Love handles fit for a king. Silverback has one long line of flab almost encircling his body (it disappeared in the small of his back. If you ever have love handles in the small of your back, you are likely an immobile Fatty McGee.), but he carried his girth at least as well as Phillip Seymour Hoffman.
We sit and stare at the twenty or so gorillas for an hour. They are a pretty lethargic bunch, and they do a million tiny human things which are fascinating but will not sound fascinating when blogged. There were two threats of violence though, which translates nicely: First, Silverback charges at us. We'd been cautioned on the way up that, if a gorilla charges, you need to crouch down and hold your ground. When it actually happens, we all take a step back, then regain our nerve and do what we're supposed to. Silverback stops two steps before he got to us, then turns his back no us and walks back.

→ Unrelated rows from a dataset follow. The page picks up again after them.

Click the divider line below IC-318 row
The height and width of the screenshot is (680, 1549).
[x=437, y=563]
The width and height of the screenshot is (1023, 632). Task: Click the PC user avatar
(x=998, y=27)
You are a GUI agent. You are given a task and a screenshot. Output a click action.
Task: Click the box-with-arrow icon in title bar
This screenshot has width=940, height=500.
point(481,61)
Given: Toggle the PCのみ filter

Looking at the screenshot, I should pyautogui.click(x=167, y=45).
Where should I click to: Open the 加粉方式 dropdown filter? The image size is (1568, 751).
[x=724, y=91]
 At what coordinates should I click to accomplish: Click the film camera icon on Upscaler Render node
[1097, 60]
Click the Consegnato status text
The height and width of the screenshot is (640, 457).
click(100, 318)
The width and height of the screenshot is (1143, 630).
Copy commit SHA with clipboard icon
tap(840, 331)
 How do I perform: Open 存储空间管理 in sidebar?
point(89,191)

Ten minutes after that, apropos of nothing, Silverback rears up, his flab taut against his barrel chest, and he pounds on his rib cage and bares his teeth. This guy has incisors like exacto-knives. We're all sure he's about to open a can of Gorilla-bran whoop ass on us, but instead he just knuckle-walks his way up the hill out of sight.
And then it's been an hour, and, by eco-tourism rules, it is therefore time to go. Hiking down is like ice skating in a crapstorm: everybody is falling face first, slipping flat on their back, having their boots sucked off in the mud. Out to Hobbitton, across miles of road to 2WD my taxi, and we weave our way back through the hills toward Kigali, with the biggest, whitest moon I'd ever seen hanging just over the hilltops. The man in the moon was completely horizontal. Is that normal, or does it just happen in creepy Rwanda?
A daddy blog.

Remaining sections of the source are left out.